__Supplied records__
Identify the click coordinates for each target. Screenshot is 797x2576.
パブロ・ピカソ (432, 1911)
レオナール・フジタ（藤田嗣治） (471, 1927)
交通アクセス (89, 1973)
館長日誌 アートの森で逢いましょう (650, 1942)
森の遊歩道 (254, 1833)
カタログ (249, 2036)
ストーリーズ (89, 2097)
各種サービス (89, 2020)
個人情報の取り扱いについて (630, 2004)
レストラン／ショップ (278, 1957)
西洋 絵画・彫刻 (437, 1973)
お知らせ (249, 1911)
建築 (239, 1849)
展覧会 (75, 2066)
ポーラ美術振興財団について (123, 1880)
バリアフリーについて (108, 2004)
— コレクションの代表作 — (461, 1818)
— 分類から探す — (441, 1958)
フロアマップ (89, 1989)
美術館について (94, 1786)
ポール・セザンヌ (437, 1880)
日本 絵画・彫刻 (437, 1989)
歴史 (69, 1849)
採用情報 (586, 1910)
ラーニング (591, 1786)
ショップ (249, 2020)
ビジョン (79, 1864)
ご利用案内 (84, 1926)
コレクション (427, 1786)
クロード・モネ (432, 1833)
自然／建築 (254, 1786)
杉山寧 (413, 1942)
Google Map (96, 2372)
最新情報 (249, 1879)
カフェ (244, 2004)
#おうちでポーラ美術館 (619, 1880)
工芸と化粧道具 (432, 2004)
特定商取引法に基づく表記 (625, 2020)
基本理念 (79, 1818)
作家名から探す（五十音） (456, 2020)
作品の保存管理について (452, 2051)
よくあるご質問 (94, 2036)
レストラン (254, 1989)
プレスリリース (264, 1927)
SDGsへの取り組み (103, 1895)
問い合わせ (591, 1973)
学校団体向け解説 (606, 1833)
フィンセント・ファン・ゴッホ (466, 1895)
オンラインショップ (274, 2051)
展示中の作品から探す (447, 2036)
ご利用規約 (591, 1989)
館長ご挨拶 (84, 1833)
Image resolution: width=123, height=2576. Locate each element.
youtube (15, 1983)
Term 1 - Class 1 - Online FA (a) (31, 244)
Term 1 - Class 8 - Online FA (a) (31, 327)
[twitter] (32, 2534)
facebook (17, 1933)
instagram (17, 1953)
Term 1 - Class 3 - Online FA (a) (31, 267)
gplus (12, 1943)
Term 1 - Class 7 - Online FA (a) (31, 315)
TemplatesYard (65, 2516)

__Task directions__
Could you give again, word for word, the line with "ご利用案内 (84, 1926)" and all lines after it through the end of the data? Leave out everything else.

__Result of the task__
ご利用案内 (84, 1926)
コレクション (427, 1786)
クロード・モネ (432, 1833)
自然／建築 (254, 1786)
杉山寧 (413, 1942)
Google Map (96, 2372)
最新情報 (249, 1879)
カフェ (244, 2004)
#おうちでポーラ美術館 (619, 1880)
工芸と化粧道具 (432, 2004)
特定商取引法に基づく表記 (625, 2020)
基本理念 (79, 1818)
作家名から探す（五十音） (456, 2020)
作品の保存管理について (452, 2051)
よくあるご質問 (94, 2036)
レストラン (254, 1989)
プレスリリース (264, 1927)
SDGsへの取り組み (103, 1895)
問い合わせ (591, 1973)
学校団体向け解説 (606, 1833)
フィンセント・ファン・ゴッホ (466, 1895)
オンラインショップ (274, 2051)
展示中の作品から探す (447, 2036)
ご利用規約 (591, 1989)
館長ご挨拶 (84, 1833)
Image resolution: width=123, height=2576. Locate each element.
youtube (15, 1983)
Term 1 - Class 1 - Online FA (a) (31, 244)
Term 1 - Class 8 - Online FA (a) (31, 327)
[twitter] (32, 2534)
facebook (17, 1933)
instagram (17, 1953)
Term 1 - Class 3 - Online FA (a) (31, 267)
gplus (12, 1943)
Term 1 - Class 7 - Online FA (a) (31, 315)
TemplatesYard (65, 2516)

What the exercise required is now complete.